Click-target data:

************

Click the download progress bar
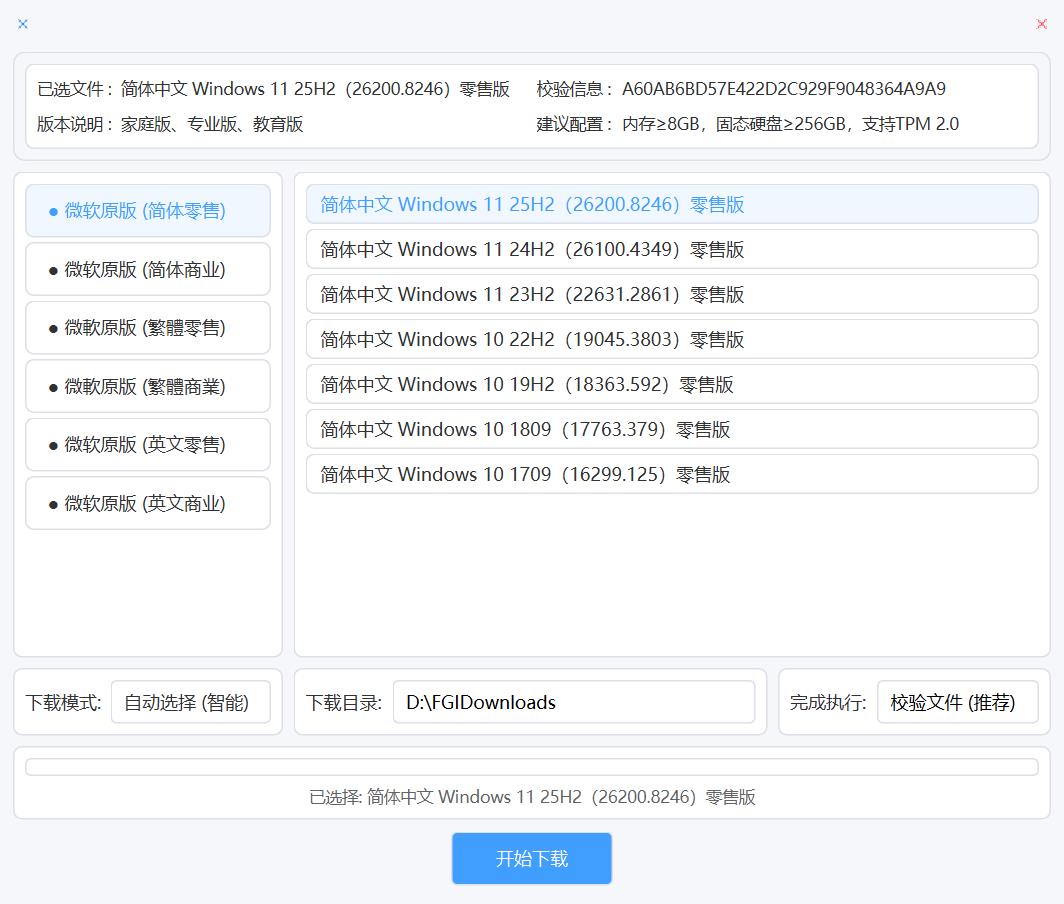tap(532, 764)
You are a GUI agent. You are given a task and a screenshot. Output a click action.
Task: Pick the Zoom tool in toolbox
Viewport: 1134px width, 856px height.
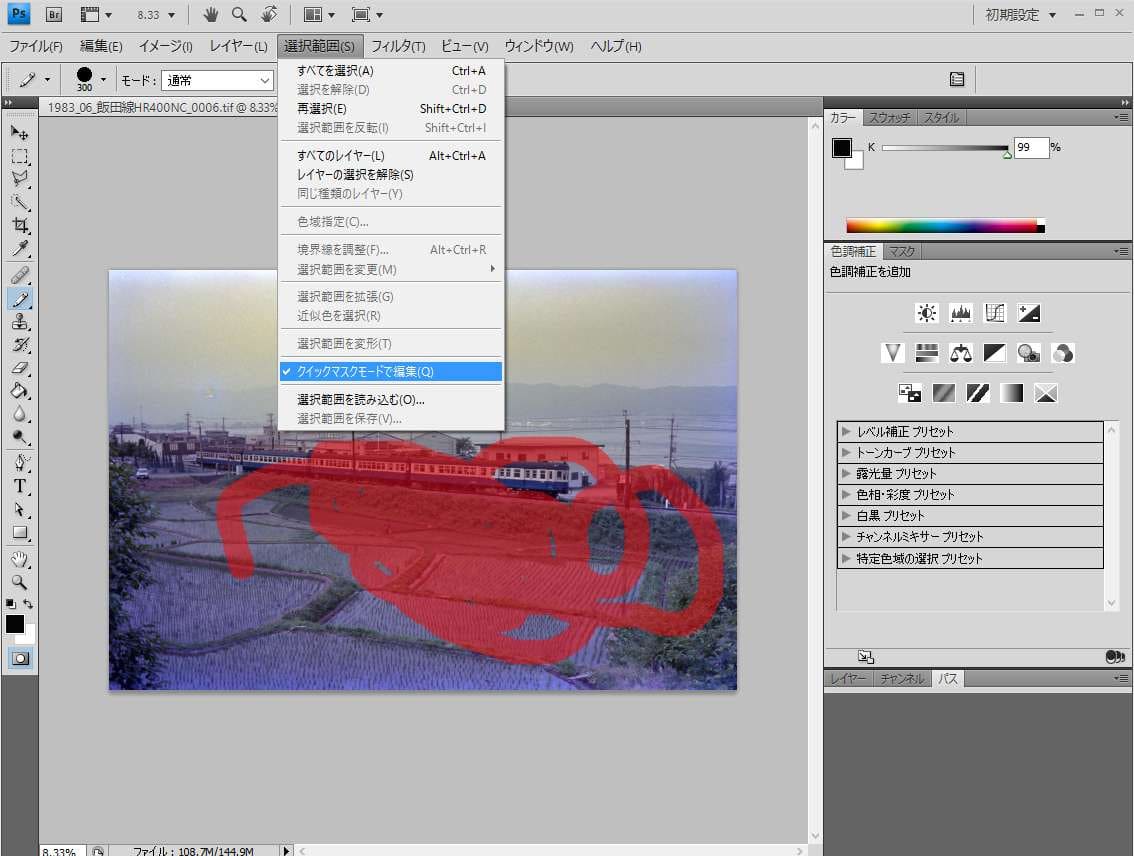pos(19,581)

************

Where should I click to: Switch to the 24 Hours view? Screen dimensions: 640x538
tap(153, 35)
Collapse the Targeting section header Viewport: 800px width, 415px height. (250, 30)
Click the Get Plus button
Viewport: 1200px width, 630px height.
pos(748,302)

************

WHAT TO PRODUCE:
Can you echo the items from the line with "Click the download progress bar" through the line with "pos(19,581)", both included, and leave out the pictures?

TASK RESULT:
Click the download progress bar
tap(532, 764)
You are a GUI agent. You are given a task and a screenshot. Output a click action.
Task: Pick the Zoom tool in toolbox
Viewport: 1134px width, 856px height.
pos(19,581)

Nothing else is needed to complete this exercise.